The Stone Diaries sat next to the cash register on the counter of the local women’s bookstore long before there was a buzz surrounding it in the mainstream press.

Stone Diaries HC ShieldsI loved that little off-sized hardcover and I read it twice through, once and then, immediately, again. She was one of the first authors to make my MRE (Must Read Everything) list and is one of few whose works I have read (in many cases) repeatedly.

Which might explain why I feel I need to have more than single copies of so many of them. (That and the whole compulsive book-collecting streak.)

As a reader I have found great pleasure and value in her works, but as a writer they have been integrally important. I keep a notebook of quotes that I re-read when a rejection particularly niggles and this quote from Carol Shields is at the top of the page: “I don’t think in terms of plot very much, very little in fact, but I think that the arc of the human life is a plot and it is enough of a plot, for me.”

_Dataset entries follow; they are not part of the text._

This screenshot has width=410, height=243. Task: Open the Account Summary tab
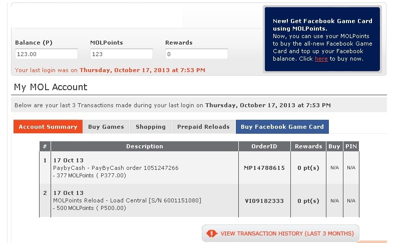[x=48, y=127]
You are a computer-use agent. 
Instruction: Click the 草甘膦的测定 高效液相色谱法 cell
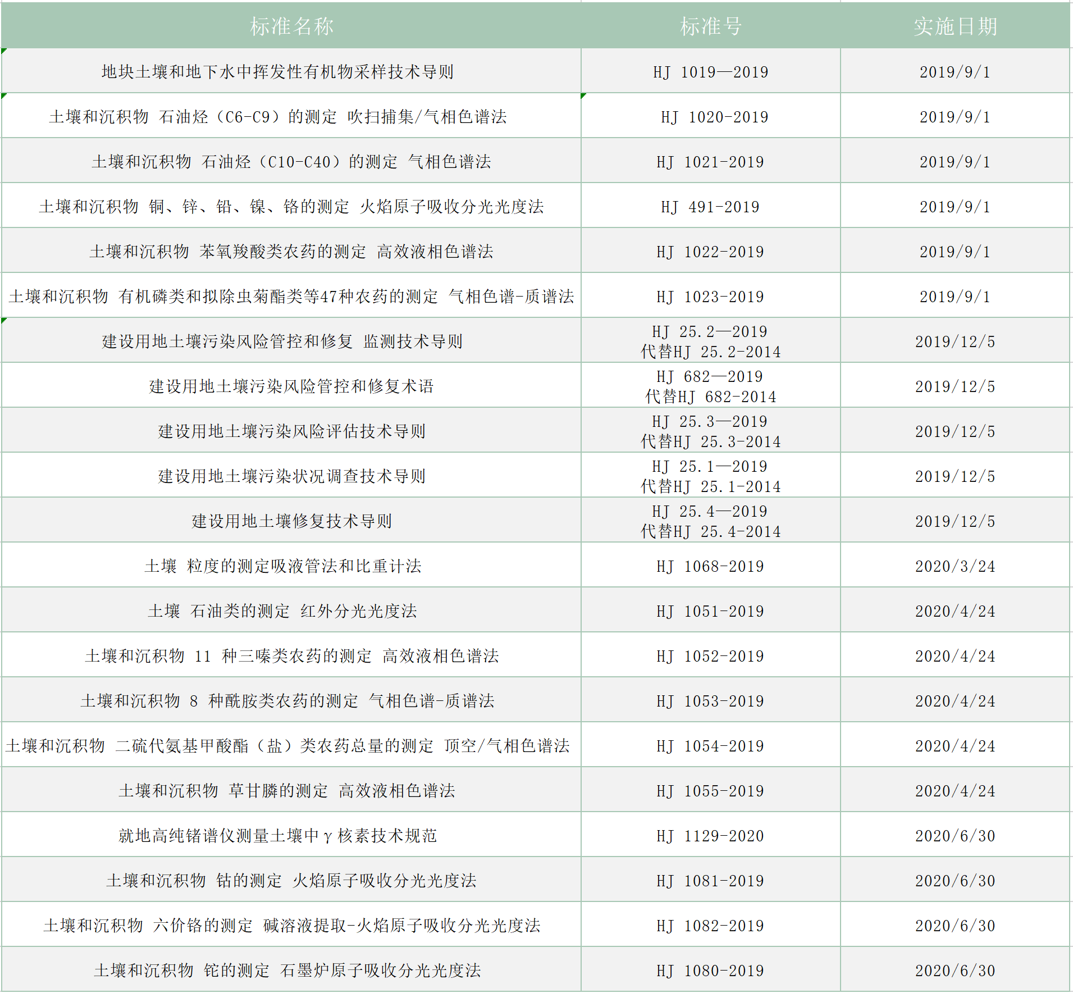point(286,791)
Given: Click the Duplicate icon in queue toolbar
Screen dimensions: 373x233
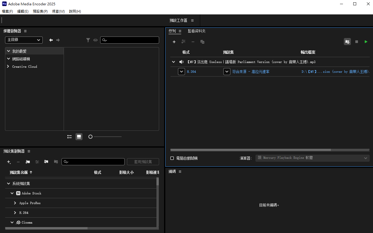Looking at the screenshot, I should click(x=202, y=42).
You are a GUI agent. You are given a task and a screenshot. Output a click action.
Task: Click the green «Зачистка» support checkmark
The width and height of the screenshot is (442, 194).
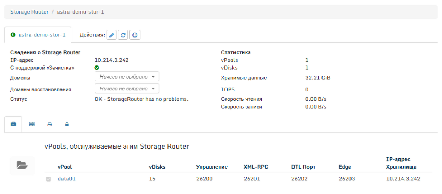(x=97, y=68)
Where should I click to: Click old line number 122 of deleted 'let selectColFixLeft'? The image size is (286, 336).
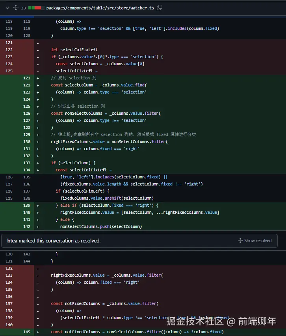click(x=9, y=50)
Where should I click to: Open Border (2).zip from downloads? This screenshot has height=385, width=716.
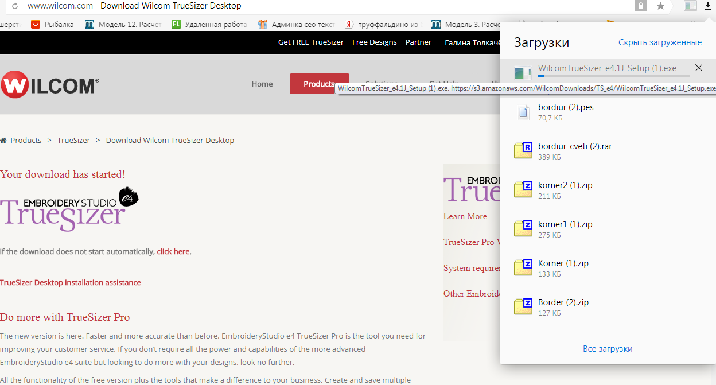[x=563, y=302]
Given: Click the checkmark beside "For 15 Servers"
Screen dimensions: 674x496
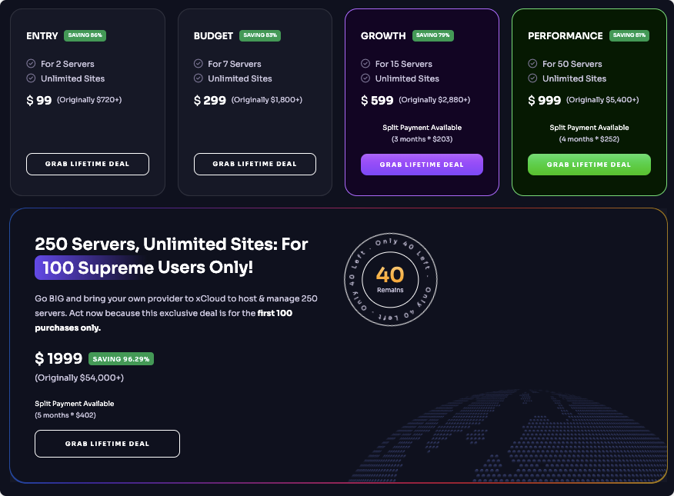Looking at the screenshot, I should point(365,64).
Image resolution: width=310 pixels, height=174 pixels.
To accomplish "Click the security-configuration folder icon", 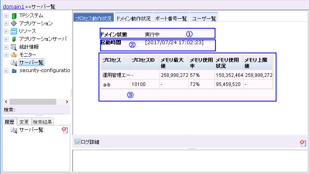I will tap(14, 70).
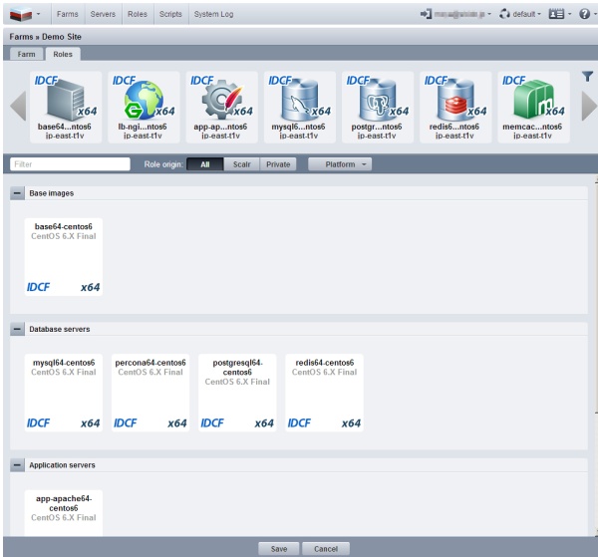Open the Platform dropdown
Viewport: 598px width, 557px height.
340,163
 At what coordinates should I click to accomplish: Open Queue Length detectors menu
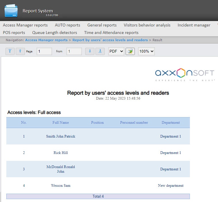click(x=55, y=33)
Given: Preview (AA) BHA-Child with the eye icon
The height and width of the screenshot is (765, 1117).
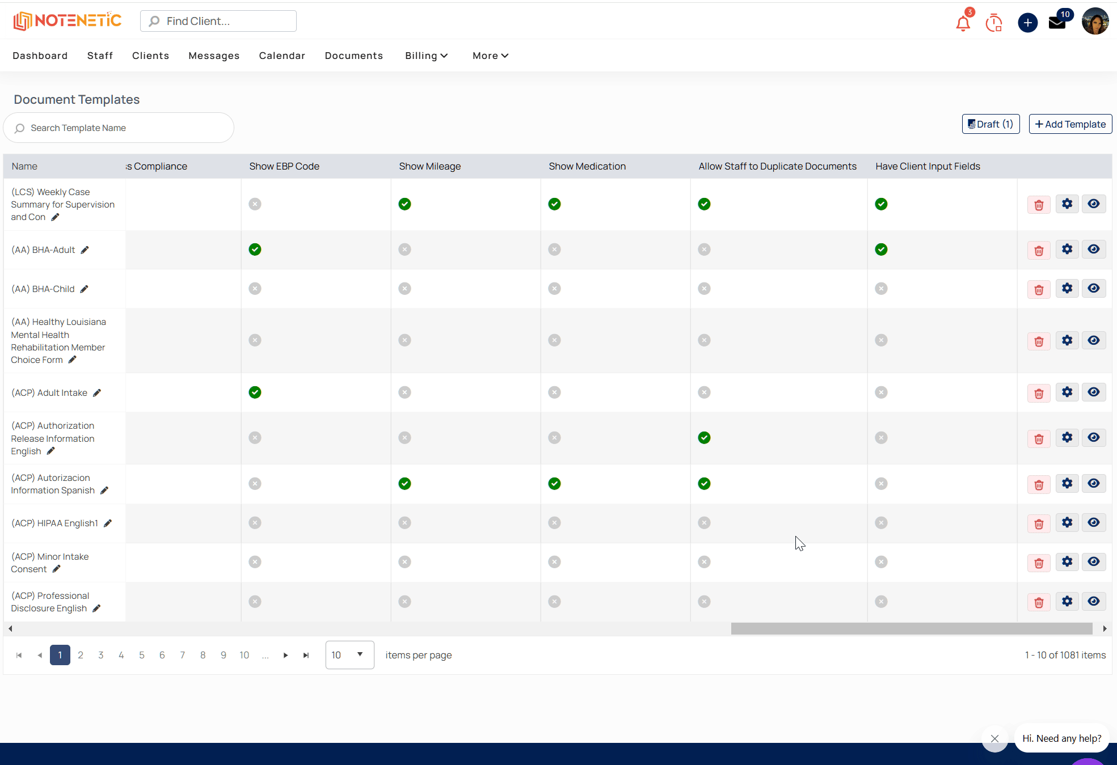Looking at the screenshot, I should 1094,288.
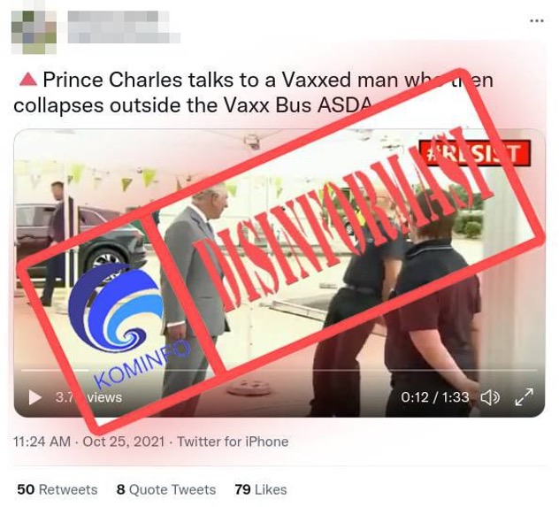Click the video views counter
Screen dimensions: 559x507
coord(88,397)
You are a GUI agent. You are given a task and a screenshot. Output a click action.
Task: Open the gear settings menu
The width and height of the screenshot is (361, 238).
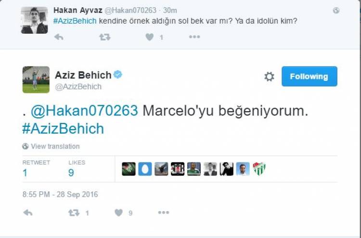[269, 76]
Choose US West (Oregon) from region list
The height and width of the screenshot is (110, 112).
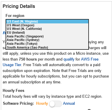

In her essay “About Writing”, Carol Shields writes: “Nevertheless, over a lifetime I have convinced myself – on good days, at least – that we all possess a domestic space, and that it is mainly within this domestic arc that we express the greater part of our consciousness. My faith in this idea comes and goes, rallies and subsides, but I want, above all else, to be allowed to stare at the question seriously.”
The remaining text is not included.